Salmonellosis — the infection caused by Salmonella bacteria — is the most common food-borne bacterial disease in the world. It is estimated to cause one million foodborne illnesses every year in the United States, accounting for 19,000 hospitalizations and 380 deaths. There are at least 360,000 illnesses every year attributed to regulated products. According to, the bacteria cause more than one million illnesses every year, leading to $365 million in direct medical costs. Furthermore, Salmonella infections have not declined in the past 15 years.

As menacing as the bacteria is for public safety, in can pose just as much of a threat to the well-being of a food production facility. Chipotle is still trying to regain its financial footing after outbreaks of Salmonella and other viruses earlier this year, which were partly attributed to cross-contamination in central kitchens that prepared salsas and more.

Salmonella, obviously, stems from raw and undercooked eggs, poultry and meat, meaning cross-contamination is the biggest threat to commissaries and central kitchens. Cross-contamination prevention is based on a detailed risk assessment that works hand-in-hand with programs such as GMPs, HACCP and other prerequisites. Monitoring it, then, is a means of assessing if cross-contamination is like to happen, or has happened already.

“Cross-contamination is the main hazard we want to prevent in the food industry, and develop whole food safety management systems to ensure the risk is eliminated,” says Elina Zerva, global manager, food safety services and innovation, ABI International.

Some companies also sell products to cut down on the risk of Salmonella when dealing with uncooked meats and other at-risk products.

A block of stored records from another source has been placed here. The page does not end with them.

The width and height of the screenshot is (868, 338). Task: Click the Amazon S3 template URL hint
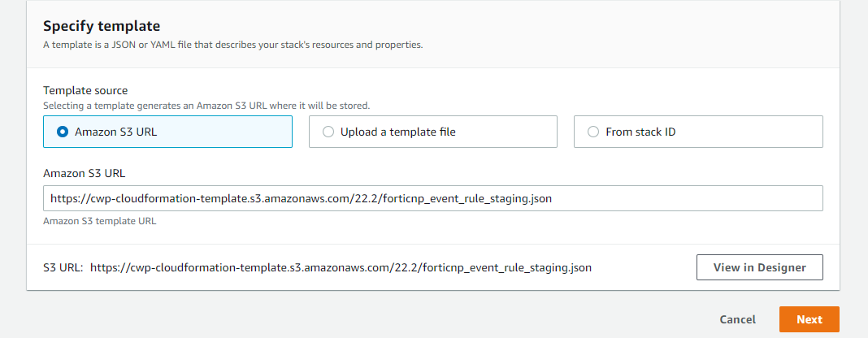(100, 221)
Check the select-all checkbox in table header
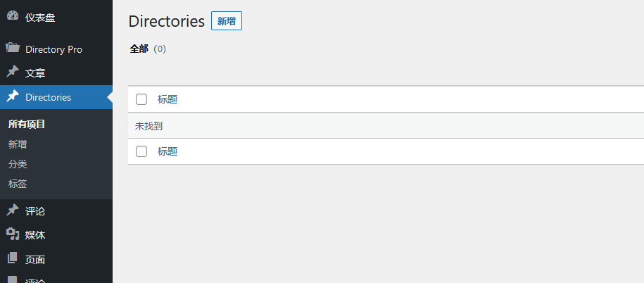Screen dimensions: 644x283 (x=141, y=99)
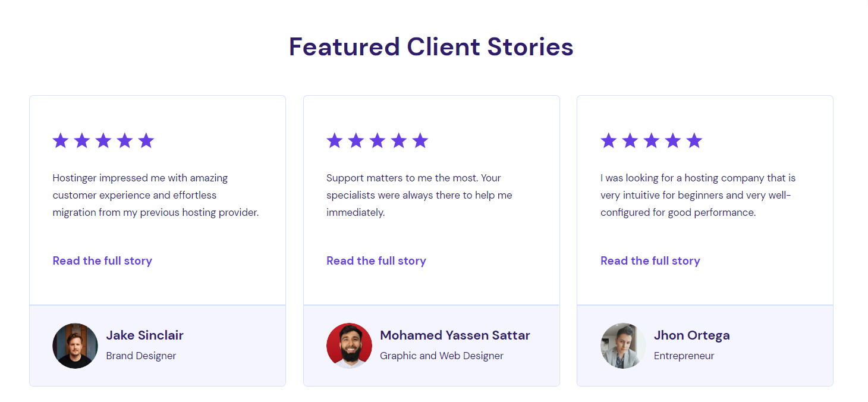Viewport: 868px width, 402px height.
Task: Click the Brand Designer subtitle text
Action: pos(141,355)
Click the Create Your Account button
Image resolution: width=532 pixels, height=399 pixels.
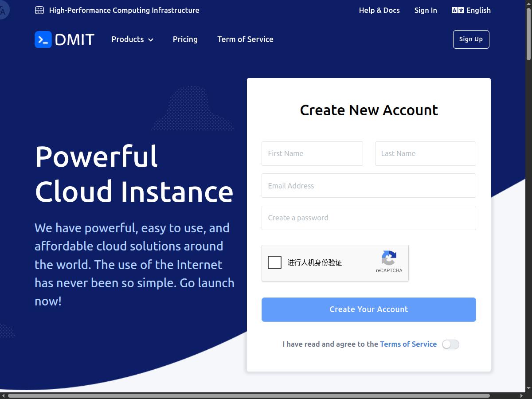[x=368, y=309]

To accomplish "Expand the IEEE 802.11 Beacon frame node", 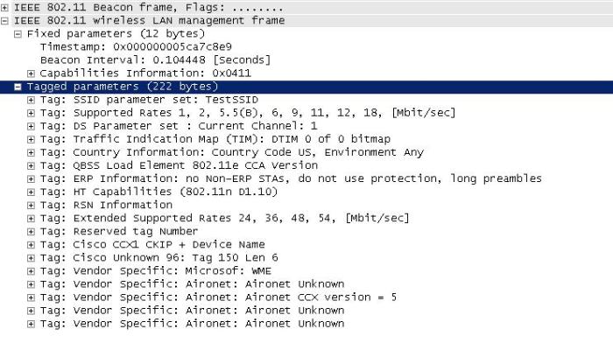I will point(5,7).
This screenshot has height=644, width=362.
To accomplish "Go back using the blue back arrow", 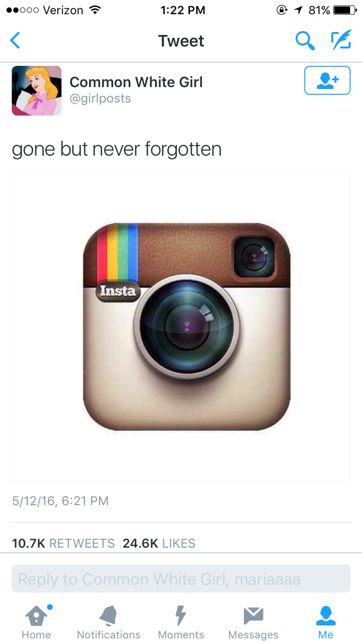I will (x=15, y=40).
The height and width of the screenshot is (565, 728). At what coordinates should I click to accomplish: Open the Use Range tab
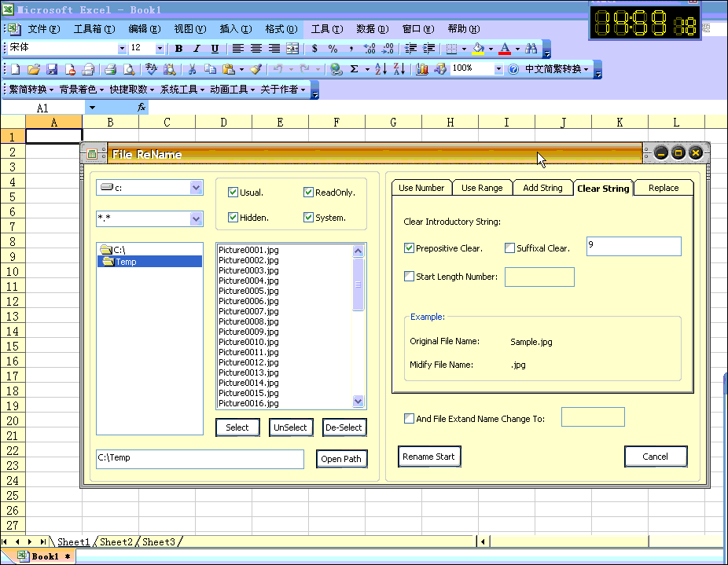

Micreos Food Safety, a developer of phage-based anti-bacterial agents, offers Salmonelex as a solution for food production facilities. The product is aimed at the prevention of cross contamination and the killing of Salmonella bacteria on the food during processing. The company says it can be used post-slaughter in chill systems or sprayed onto the foods at points of contamination during further processing. The product, and its application, can be integrated easily within the daily routine of the normal production process. It has no organoleptic influence — it doesn’t affect taste, sight, smell or touch — does not dissolve fat and does not react away in the presence of organic matter.

Newly Weds Foods, which manufactures food coating and season systems, among other things, developed DefenStat, which it claims is “the only clean label ingredient for raw meat and poultry that addresses the three systemic failures leading to E. coli and Salmonella outbreaks, in a single intervention product.”

The company says that even with careful handling and storage, mistakes can be made in food preparation, presenting multiple opportunities for cross-contamination. The use of DefenStat in uncooked meat and poultry during the processing phase can deliver an extra layer of defense should proper safeguards not be adhered to further down the product cycle.